Model Identification

This is a demonstration of subtractive clustering and how it can be used with multi-dimensional data.

Copyright 1994-2002 The MathWorks, Inc. $Revision: 1.12 $

This is a plot of the input data for a model identification problem. We are interested in estimating the number of auto trips generated from an area based on the area's demographics. Five factors were considered: population, number of houses, vehicle ownership, income, and employment.

tripdata
plot(datin)

Using the GENFIS2 function (which is based on the subtractive clustering algorithm in the SUBCLUST function), we generate a fuzzy inference system that calculates the output based on the five inputs.

a=genfis2(datin,datout,0.45);
plotfis(a);

The upper plot displays 75 data points for the five input variables. The lower plot displays the corresponding outputs and the outputs predicted by the fuzzy model.

subplot(1,1,1)
fuzout=evalfis(datin,a);
subplot(2,1,1)
plot(datin)
subplot(2,1,2)
plot([datout fuzout])
Warning: Implication method should be "prod" for Sugeno systems.

Here is a plot of the actual output values (X axis) versus the predicted output values (Y axis). If the prediction were a perfect one, the data points would lie right along the diagonal line X = Y.

subplot(1,1,1)
plot(datout,fuzout,'bx',[0 10],[0 10],'r:')
xlabel('Actual Value')
ylabel('Predicted Value')
axis square

We set aside 25 of the original 100 data points as checking data. Since we did not use this data to create our model, it is a useful measure of how good our model is.

chkfuzout=evalfis(chkdatin,a);
plot(chkdatout,chkfuzout,'bx',[0 10],[0 10],'r:')
axis square
xlabel('Actual Value')
ylabel('Predicted Value')
Warning: Implication method should be "prod" for Sugeno systems.
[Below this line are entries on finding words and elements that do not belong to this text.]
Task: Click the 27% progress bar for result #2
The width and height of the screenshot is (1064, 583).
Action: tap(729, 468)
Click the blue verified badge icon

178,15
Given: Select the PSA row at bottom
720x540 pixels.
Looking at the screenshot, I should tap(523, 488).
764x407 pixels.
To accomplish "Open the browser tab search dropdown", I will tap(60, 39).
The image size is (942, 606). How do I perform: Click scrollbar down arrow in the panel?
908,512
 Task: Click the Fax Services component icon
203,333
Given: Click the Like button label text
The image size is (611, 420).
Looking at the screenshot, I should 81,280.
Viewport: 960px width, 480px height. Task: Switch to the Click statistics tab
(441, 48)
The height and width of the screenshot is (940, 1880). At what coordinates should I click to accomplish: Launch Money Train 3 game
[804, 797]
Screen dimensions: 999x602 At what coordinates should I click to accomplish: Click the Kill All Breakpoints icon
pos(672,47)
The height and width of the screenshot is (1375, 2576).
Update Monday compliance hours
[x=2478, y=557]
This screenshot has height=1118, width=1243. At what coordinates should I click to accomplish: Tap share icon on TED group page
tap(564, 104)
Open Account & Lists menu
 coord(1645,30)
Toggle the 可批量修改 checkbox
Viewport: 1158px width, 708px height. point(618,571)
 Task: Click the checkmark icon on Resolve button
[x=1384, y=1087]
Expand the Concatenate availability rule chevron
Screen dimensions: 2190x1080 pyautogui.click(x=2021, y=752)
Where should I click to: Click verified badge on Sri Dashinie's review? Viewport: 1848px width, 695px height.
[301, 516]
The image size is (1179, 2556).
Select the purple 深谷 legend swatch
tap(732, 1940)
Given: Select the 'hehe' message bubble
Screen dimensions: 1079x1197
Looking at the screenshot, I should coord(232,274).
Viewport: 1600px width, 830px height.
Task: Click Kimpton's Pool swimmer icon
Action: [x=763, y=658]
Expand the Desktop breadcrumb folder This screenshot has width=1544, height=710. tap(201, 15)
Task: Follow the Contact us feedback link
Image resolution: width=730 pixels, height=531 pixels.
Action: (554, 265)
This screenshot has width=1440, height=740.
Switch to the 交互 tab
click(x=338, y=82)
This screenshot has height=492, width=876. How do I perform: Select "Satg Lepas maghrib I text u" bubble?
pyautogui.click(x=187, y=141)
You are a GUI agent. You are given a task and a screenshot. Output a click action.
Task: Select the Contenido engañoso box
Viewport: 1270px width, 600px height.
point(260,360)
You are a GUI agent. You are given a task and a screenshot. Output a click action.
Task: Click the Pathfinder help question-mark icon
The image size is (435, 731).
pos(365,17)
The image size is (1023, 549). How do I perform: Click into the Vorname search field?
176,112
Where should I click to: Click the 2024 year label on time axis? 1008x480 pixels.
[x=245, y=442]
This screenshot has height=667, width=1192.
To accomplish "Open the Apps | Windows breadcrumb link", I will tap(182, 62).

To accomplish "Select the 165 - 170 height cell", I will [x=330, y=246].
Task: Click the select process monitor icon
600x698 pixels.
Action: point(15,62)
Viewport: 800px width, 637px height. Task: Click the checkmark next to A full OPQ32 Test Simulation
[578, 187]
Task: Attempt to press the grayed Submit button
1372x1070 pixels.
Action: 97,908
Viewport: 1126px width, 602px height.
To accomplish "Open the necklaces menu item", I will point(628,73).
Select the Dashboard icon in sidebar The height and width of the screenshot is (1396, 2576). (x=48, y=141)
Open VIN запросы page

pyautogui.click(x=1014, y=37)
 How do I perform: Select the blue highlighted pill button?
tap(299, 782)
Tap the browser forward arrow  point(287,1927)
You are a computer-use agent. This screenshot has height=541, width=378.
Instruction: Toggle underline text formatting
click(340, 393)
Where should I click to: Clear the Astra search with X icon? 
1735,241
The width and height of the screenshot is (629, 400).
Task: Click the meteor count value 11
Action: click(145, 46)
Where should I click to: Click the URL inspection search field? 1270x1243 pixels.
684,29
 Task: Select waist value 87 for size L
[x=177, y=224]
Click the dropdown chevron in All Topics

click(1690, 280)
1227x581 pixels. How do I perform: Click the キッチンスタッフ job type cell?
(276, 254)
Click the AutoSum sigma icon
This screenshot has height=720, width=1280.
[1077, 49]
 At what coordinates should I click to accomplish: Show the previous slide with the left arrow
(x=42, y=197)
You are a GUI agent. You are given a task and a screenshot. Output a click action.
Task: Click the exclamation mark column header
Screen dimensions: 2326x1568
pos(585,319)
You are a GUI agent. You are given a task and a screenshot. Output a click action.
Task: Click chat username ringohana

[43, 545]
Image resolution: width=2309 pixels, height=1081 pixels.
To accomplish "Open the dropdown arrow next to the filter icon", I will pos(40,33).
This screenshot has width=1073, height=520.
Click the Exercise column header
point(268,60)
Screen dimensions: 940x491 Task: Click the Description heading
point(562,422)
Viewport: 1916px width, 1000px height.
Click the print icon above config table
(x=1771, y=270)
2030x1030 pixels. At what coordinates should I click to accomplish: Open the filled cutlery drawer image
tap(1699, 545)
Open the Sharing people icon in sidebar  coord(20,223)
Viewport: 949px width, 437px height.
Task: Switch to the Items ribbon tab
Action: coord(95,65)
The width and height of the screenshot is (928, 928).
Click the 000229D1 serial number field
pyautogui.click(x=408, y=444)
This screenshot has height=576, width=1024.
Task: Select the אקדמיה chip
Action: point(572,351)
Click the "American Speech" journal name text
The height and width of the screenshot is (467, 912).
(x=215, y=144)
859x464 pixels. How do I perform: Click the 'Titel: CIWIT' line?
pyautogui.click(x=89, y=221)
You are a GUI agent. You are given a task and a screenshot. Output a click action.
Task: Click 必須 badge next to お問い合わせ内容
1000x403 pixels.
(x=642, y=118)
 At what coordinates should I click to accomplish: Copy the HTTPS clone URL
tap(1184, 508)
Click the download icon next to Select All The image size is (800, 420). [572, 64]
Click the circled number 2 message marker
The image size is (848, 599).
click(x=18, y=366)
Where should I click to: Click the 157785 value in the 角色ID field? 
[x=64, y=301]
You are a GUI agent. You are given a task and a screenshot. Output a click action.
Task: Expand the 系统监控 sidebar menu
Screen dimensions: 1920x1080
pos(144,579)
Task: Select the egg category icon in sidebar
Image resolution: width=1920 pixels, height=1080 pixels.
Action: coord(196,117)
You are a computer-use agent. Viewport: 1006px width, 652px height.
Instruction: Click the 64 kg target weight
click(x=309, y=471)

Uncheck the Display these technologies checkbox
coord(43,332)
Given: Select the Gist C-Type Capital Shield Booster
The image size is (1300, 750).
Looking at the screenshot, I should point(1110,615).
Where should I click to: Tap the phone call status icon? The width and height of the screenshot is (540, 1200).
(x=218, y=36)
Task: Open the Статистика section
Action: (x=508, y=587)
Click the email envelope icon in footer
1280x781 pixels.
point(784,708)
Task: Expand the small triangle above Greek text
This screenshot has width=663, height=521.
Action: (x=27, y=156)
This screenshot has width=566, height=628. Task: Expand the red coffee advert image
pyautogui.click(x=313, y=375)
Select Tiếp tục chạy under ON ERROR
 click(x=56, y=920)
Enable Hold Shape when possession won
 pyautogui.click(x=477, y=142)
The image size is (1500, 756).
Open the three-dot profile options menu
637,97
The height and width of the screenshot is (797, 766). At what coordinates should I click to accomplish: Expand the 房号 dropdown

Clustering can be a very effective technique for dealing with large sets of data: the principal idea is to distill natural groupings of data from a large data set thereby allowing concise representation of a model's behavior. This demo has shown how accurate predictions can be made despite the multi-dimensional nature of the problem. With the results of this clustering experiment in hand, we could now potentially go on to use other techniques, such as ANFIS.